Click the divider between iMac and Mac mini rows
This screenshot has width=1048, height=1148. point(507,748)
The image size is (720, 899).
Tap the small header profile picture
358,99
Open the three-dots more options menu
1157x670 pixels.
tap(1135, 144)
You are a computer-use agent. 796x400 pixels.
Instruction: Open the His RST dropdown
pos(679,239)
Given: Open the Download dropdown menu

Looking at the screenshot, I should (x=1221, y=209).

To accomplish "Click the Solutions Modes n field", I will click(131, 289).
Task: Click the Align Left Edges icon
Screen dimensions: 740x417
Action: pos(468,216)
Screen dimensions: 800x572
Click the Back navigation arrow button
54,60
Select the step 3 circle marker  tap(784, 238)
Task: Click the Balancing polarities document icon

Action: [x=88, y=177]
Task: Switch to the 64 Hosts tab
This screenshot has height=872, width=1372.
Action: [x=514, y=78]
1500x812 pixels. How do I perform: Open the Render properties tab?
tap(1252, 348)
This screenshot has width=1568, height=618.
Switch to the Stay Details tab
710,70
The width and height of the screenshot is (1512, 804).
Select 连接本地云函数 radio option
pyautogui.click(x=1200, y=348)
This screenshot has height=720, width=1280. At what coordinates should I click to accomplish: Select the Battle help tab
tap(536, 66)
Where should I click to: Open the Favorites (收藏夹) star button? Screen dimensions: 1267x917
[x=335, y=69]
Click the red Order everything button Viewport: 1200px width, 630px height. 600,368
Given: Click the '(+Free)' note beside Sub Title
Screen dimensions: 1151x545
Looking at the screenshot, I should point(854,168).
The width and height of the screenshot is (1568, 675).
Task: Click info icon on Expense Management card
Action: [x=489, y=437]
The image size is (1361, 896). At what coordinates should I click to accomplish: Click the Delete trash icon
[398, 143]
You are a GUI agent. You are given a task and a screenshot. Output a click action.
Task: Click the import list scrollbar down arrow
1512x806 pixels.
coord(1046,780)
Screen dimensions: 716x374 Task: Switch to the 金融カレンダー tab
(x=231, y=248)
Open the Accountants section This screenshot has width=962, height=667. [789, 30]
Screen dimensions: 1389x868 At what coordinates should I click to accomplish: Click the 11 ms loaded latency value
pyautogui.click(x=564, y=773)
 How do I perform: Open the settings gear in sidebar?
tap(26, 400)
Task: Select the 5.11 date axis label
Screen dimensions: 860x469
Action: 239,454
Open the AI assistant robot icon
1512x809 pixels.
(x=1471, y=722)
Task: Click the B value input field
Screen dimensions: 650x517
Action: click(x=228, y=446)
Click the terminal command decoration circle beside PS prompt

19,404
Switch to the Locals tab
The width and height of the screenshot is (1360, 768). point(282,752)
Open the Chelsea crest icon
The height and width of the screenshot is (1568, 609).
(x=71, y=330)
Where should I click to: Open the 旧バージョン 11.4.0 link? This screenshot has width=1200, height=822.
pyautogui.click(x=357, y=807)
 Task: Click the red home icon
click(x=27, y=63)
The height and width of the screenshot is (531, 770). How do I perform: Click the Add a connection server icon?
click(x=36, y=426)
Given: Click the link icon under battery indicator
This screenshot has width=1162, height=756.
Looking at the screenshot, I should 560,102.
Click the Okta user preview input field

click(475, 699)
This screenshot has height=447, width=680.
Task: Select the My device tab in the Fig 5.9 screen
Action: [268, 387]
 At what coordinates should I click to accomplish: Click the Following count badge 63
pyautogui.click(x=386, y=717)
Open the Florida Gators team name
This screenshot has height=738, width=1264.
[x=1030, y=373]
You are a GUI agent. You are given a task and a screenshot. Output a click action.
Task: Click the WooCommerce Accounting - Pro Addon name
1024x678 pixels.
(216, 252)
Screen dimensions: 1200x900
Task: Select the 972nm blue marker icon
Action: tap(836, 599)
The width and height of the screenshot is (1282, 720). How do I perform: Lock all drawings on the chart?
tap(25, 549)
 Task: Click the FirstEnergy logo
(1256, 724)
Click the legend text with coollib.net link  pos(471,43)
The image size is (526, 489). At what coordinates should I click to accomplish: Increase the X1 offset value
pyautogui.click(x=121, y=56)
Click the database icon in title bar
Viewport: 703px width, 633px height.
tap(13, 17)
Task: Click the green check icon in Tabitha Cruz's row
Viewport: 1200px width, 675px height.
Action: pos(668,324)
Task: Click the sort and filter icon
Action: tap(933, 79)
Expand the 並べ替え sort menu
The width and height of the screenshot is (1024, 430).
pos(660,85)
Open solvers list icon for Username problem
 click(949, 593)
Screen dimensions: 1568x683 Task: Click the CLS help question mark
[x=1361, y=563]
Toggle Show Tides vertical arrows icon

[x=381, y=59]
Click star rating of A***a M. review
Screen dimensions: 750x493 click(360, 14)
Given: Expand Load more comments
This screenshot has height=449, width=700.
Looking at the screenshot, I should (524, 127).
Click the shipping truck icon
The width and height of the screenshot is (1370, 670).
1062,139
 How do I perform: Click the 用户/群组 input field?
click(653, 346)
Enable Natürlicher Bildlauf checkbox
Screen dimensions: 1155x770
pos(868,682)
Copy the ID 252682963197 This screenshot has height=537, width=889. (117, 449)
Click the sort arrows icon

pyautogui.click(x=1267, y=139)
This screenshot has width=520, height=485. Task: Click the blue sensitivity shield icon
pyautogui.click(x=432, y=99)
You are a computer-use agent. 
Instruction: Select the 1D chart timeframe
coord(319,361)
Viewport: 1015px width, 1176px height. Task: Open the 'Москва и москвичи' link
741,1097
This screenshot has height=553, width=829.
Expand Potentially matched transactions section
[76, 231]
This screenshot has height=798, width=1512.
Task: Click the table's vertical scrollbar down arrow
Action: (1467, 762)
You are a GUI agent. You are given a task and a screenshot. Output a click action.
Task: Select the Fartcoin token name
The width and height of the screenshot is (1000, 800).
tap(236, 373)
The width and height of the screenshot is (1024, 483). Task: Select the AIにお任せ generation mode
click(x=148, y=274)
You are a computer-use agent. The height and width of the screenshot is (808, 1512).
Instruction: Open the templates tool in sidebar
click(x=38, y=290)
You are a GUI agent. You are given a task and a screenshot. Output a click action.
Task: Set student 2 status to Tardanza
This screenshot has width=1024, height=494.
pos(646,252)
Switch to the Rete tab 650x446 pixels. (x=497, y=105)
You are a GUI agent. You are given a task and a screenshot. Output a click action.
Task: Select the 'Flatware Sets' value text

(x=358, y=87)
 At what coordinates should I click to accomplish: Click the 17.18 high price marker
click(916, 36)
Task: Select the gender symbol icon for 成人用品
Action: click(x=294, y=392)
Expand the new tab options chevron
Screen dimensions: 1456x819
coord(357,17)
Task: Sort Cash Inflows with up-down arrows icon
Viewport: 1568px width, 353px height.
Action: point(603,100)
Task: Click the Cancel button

---+---

= INSTRUCTIONS FOR THE TASK =
Output the entries between the line containing "Given: Open the Download dropdown menu" and the line containing "pyautogui.click(x=1200, y=348)", inclusive, as a JSON list of strings with one string per line and blank lines omitted.

= SOLUTION =
[
  "Given: Open the Download dropdown menu",
  "Looking at the screenshot, I should (x=1221, y=209).",
  "To accomplish \"Click the Solutions Modes n field\", I will click(131, 289).",
  "Task: Click the Align Left Edges icon",
  "Screen dimensions: 740x417",
  "Action: pos(468,216)",
  "Screen dimensions: 800x572",
  "Click the Back navigation arrow button",
  "54,60",
  "Select the step 3 circle marker  tap(784, 238)",
  "Task: Click the Balancing polarities document icon",
  "Action: [x=88, y=177]",
  "Task: Switch to the 64 Hosts tab",
  "This screenshot has height=872, width=1372.",
  "Action: [x=514, y=78]",
  "1500x812 pixels. How do I perform: Open the Render properties tab?",
  "tap(1252, 348)",
  "This screenshot has width=1568, height=618.",
  "Switch to the Stay Details tab",
  "710,70",
  "The width and height of the screenshot is (1512, 804).",
  "Select 连接本地云函数 radio option",
  "pyautogui.click(x=1200, y=348)"
]